Option C is incorrect because hello packets discover and maintain neighbor relationships through periodic keepalives but don’t carry routing information. Hellos establish adjacencies; updates populate topology tables.

Option D is incorrect because acknowledgment packets confirm receipt of reliable packets (updates, queries, replies) but don’t contain routing information. ACKs ensure reliable delivery but don’t build topology tables.

Question 29

An engineer wants to configure an EIGRP router to advertise a default route to all EIGRP neighbors. Which command accomplishes this?

1. A) ip default-network or redistribute static with a default route
2. B) default-information originate
3. C) ip route 0.0.0.0 0.0.0.0 eigrp
4. D) network 0.0.0.0

Answer: A

Explanation:

The correct answer is option A. EIGRP can advertise default routes using “ip default-network [network]” or by redistributing a static default route.
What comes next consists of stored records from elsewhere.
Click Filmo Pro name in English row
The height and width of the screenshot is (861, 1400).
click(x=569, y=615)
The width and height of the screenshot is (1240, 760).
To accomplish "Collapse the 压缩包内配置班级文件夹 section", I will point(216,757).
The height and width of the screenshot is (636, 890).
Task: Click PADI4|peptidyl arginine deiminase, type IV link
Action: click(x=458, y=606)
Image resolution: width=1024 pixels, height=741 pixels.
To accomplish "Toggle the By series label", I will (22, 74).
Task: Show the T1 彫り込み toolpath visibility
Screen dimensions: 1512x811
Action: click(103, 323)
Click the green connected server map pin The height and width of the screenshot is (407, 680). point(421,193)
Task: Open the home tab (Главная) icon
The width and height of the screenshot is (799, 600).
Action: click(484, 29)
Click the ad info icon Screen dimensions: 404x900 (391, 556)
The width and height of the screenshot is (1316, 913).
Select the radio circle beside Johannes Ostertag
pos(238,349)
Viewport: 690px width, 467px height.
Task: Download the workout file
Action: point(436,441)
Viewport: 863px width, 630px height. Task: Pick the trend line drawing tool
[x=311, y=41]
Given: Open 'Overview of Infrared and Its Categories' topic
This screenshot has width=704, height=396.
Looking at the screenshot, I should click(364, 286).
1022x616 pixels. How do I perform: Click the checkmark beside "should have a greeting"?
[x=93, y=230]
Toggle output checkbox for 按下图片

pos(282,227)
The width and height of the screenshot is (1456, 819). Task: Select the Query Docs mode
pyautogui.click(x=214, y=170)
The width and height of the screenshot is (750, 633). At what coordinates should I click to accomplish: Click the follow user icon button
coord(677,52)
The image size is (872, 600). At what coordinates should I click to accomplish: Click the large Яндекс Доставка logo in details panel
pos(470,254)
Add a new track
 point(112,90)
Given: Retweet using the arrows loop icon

The ip default-network command marks a classful network as the default, which EIGRP then advertises to neighbors as a candidate default route. Alternatively, creating a static default route and redistributing it into EIGRP explicitly advertises 0.0.0.0/0.

The redistribution method is more commonly used and straightforward: configure “ip route 0.0.0.0 0.0.0.0 [next-hop or exit-interface]” to create the static default, then use “redistribute static” under the EIGRP configuration. This injects the default route into EIGRP as an external route with AD 170. The ip default-network method is legacy and requires the specified network to be in the routing table and classful. Both approaches accomplish default route advertisement but redistribution provides clearer configuration and better control. Some administrators combine this with route-maps for conditional default route advertisement based on specific criteria.

Option B is incorrect because “default-information originate” is an OSPF command, not used in EIGRP. OSPF uses this command to advertise default routes; EIGRP requires different methods.

Option C is incorrect because “ip route 0.0.0.0 0.0.0.0 eigrp” is invalid syntax. Static routes point to next-hop addresses or interfaces, not routing protocols. You create a static default route then redistribute it into EIGRP.

Option D is incorrect because “network 0.0.0.0” would attempt to enable EIGRP on all interfaces, not advertise a default route. The network command identifies interfaces for EIGRP participation, not routes to advertise.

Question 30

What is the purpose of the EIGRP stuck-in-active (SIA) timer?

1. A) To prevent indefinite waiting for query responses
2. B) To determine when to send hello packets
3. C) To calculate the feasible distance
4. D) To trigger immediate convergence

Answer: A

Explanation:

The correct answer is option A. The SIA timer prevents routers from waiting indefinitely for query responses from neighbors during convergence. When an EIGRP router loses its successor and queries neighbors for alternate paths, it expects replies within the SIA timer period (default 3 minutes). If replies aren’t received before timeout, the router declares neighbors SIA and resets adjacencies.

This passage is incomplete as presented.